The deal between Microsoft and Activision has been under review by 16 regulators around the world, but the F.T.C. is the first of three key regulators, including in Britain and the European Union, to reach a decision on the acquisition.
Microsoft has argued that the deal benefits consumers because Microsoft could make Activision’s broad library of games available to more people on different platforms and as part of a bundled subscription to Xbox Game Pass, its Netflix-like streaming offering, instead of downloading and buying each game individually.
But the F.T.C. said customers would be harmed because Microsoft could misuse Activision’s hugely popular games to its advantage, by withholding them from competitors like Sony or leveraging them to get an upper hand as more gaming is streamed online by harnessing the power of Microsoft’s data centers.
Legal experts said the case could be challenging for the F.T.C. to win because Microsoft and Activision do not really play in the same industry, reducing potential monopoly concerns. But the F.T.C. may be trying to pressure European regulators to step up, while making it more difficult for the companies to complete their deal.
The lawsuit follows a final scramble by Microsoft to assuage regulators’ concerns.
In mid-November, Microsoft offered Call of Duty to Sony for 10 years, significantly longer than in a previous offer. On Monday, Mr. Smith, Microsoft’s president who leads its lobbying operations, said in a Wall Street Journal opinion piece that the company was “open to providing the same commitment to other platforms and making it legally enforceable by regulators in the U.S., U.K. and European Union.”
Late Tuesday night, in an announcement intended to placate regulators, Microsoft said it reached a deal to bring the Call of Duty franchise to Nintendo’s Switch devices — where the games currently are not available — for 10 years if the Activision deal closes.

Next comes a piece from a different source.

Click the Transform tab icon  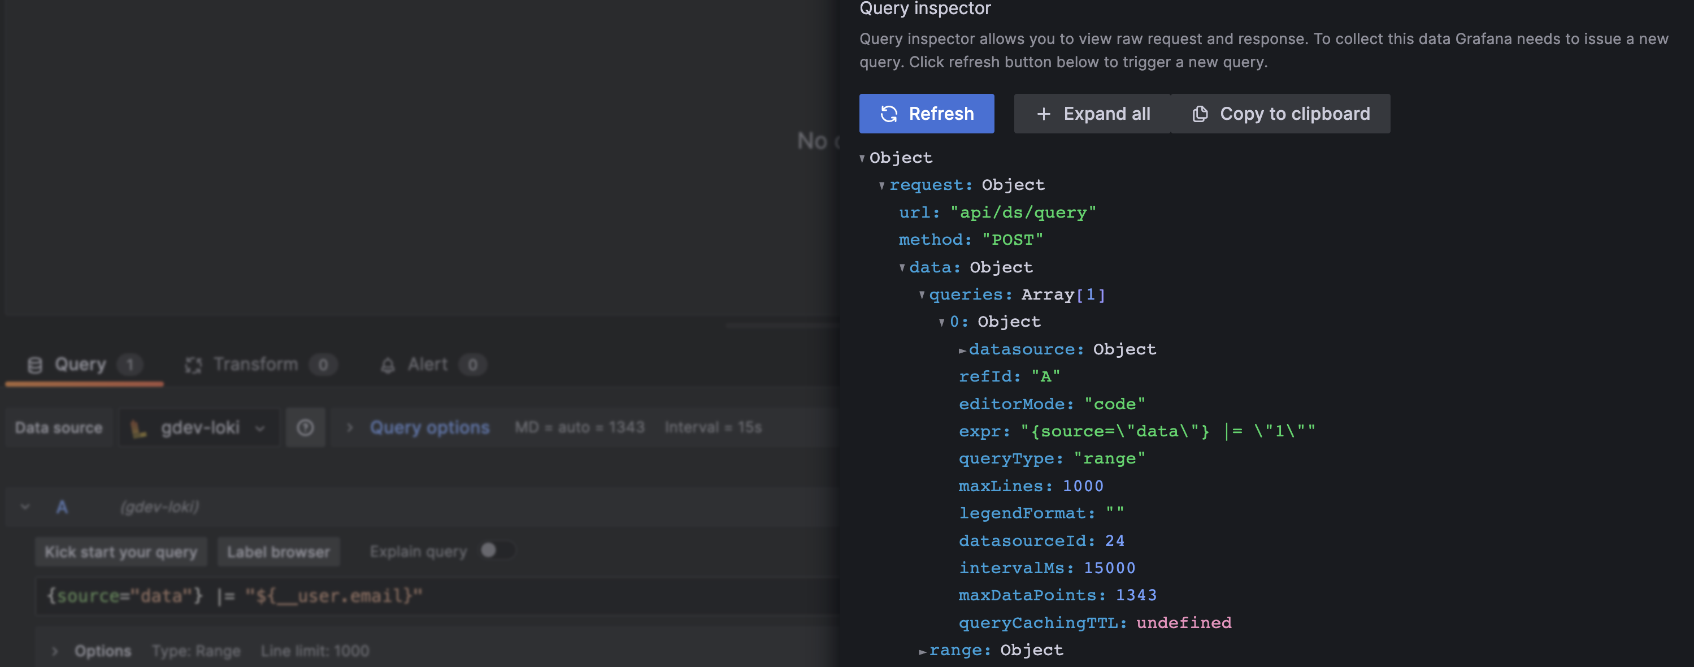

Microsoft has also gone on the offensive against Sony, which emerged in recent months as the primary opponent of the Activision deal. Sony, which makes the popular video game console PlayStation, told British regulators that the acquisition would put crucial games “under Microsoft’s sole control, giving it an unprecedented content advantage,” and that Microsoft had not offered to make Call of Duty available on Sony’s game streaming service.